Aux fonderies, à l’atelier 19, les ouvriers qui font un roulement de jour et de nuit comme chauffeurs de fours-réverbères et comme fondeurs au cubilot ont touché, à la dernière paye, 94 fr.34 de l’heure. A l’atelier 82, par contre, où les ouvriers, comme au 19, sont des P1, mais ne font que le travail de fondeurs au cubilot, et travaillent toujours de jour, ils ont touché, la même quinzaine, 110 fr.90 de l’heure.

Au département 6, à l’atelier 31, les O.S.2 sont payés en moyenne 78 francs de l’heure. Certains descendent jusqu’à 72 francs, tandis qu’à l’atelier 317 les ouvriers arrivent à un salaire de 82 et 83 francs. La maîtrise explique ceci par le fait que certains ateliers sont plus "riches" que d’autres.

En effet, les départements, et même les ateliers, ont un budget séparé et jouissent d’une certaine autonomie. Les ouvriers qui n’arrivent pas à faire leur cadence, du fait du mauvais fonctionnement des machines, sont payés par bons jaunes.

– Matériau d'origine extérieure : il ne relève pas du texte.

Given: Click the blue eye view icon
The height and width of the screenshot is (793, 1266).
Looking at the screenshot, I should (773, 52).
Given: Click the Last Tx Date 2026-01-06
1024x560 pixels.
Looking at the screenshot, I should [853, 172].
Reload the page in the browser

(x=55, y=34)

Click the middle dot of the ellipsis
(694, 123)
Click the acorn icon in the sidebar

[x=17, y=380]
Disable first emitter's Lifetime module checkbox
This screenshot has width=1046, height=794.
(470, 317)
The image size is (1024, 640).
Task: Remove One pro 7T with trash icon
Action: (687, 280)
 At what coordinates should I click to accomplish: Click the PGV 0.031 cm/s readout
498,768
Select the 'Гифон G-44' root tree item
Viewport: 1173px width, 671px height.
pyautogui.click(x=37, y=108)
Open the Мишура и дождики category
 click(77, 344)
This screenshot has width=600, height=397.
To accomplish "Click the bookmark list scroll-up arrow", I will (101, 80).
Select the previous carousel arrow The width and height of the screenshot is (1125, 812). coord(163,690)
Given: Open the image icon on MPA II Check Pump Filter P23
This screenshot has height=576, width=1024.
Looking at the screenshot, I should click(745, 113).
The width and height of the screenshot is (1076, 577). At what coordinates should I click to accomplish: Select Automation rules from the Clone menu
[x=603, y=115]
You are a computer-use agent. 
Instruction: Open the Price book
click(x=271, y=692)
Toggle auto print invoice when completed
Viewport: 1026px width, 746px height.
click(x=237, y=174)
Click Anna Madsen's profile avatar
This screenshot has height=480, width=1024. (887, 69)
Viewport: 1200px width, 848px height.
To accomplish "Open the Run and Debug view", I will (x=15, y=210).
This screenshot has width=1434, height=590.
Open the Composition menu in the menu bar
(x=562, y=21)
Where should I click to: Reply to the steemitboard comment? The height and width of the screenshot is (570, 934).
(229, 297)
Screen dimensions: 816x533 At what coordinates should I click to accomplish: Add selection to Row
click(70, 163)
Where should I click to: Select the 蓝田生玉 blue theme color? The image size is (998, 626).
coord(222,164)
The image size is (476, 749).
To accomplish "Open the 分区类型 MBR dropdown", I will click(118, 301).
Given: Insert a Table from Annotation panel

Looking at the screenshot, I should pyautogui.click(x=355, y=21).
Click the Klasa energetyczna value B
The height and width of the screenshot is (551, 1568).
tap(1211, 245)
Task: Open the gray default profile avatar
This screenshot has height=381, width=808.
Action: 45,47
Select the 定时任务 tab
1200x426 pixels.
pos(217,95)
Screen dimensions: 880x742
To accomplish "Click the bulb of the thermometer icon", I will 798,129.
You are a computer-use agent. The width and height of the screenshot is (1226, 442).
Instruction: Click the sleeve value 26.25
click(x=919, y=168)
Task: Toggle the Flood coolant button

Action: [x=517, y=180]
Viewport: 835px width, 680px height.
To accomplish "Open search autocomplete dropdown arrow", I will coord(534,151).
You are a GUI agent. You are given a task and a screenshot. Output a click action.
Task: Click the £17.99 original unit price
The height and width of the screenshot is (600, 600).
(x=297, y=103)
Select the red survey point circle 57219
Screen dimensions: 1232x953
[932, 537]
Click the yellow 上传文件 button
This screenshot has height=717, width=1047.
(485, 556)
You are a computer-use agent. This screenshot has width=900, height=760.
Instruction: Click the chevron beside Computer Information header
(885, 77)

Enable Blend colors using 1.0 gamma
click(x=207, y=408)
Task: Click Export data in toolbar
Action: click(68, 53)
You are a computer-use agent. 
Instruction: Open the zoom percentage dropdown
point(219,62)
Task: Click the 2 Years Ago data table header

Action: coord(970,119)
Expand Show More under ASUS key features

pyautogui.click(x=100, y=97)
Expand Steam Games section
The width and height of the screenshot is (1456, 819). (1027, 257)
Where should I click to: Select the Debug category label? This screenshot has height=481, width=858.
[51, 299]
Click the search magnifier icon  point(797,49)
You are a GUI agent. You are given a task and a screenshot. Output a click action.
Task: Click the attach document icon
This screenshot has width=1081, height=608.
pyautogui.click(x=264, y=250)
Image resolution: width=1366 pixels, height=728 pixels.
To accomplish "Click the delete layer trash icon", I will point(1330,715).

Or, les bons jaunes sont imputables au budget de l’atelier. Si bien que dans un atelier où il y a de nombreuses vieilles machines, tombant toujours en panne, le contremaître qui aura de nombreux bons jaunes, ne pourra pas payer les ouvriers à un taux élevé puisqu’il ne doit pas dépasser son budget. Au contraire, dans un atelier où les machines sont neuves, le contremaître pourra payer davantage ses ouvriers, puisque son budget ne sera pas grevé par les bons jaunes. Ce système permet, en fait, à la direction de retenir sur la paye des ouvriers le déficit causé par le mauvais outillage.

Les catégories (et les sous-catégories) ainsi que le chronométrage, ne sont que des systèmes pour justifier la liberté que prend le patron de payer les ouvriers ce qui lui plaît et de leur faire payer les frais du mauvais outillage, et du manque d’organisation. A travail égal, salaire égal !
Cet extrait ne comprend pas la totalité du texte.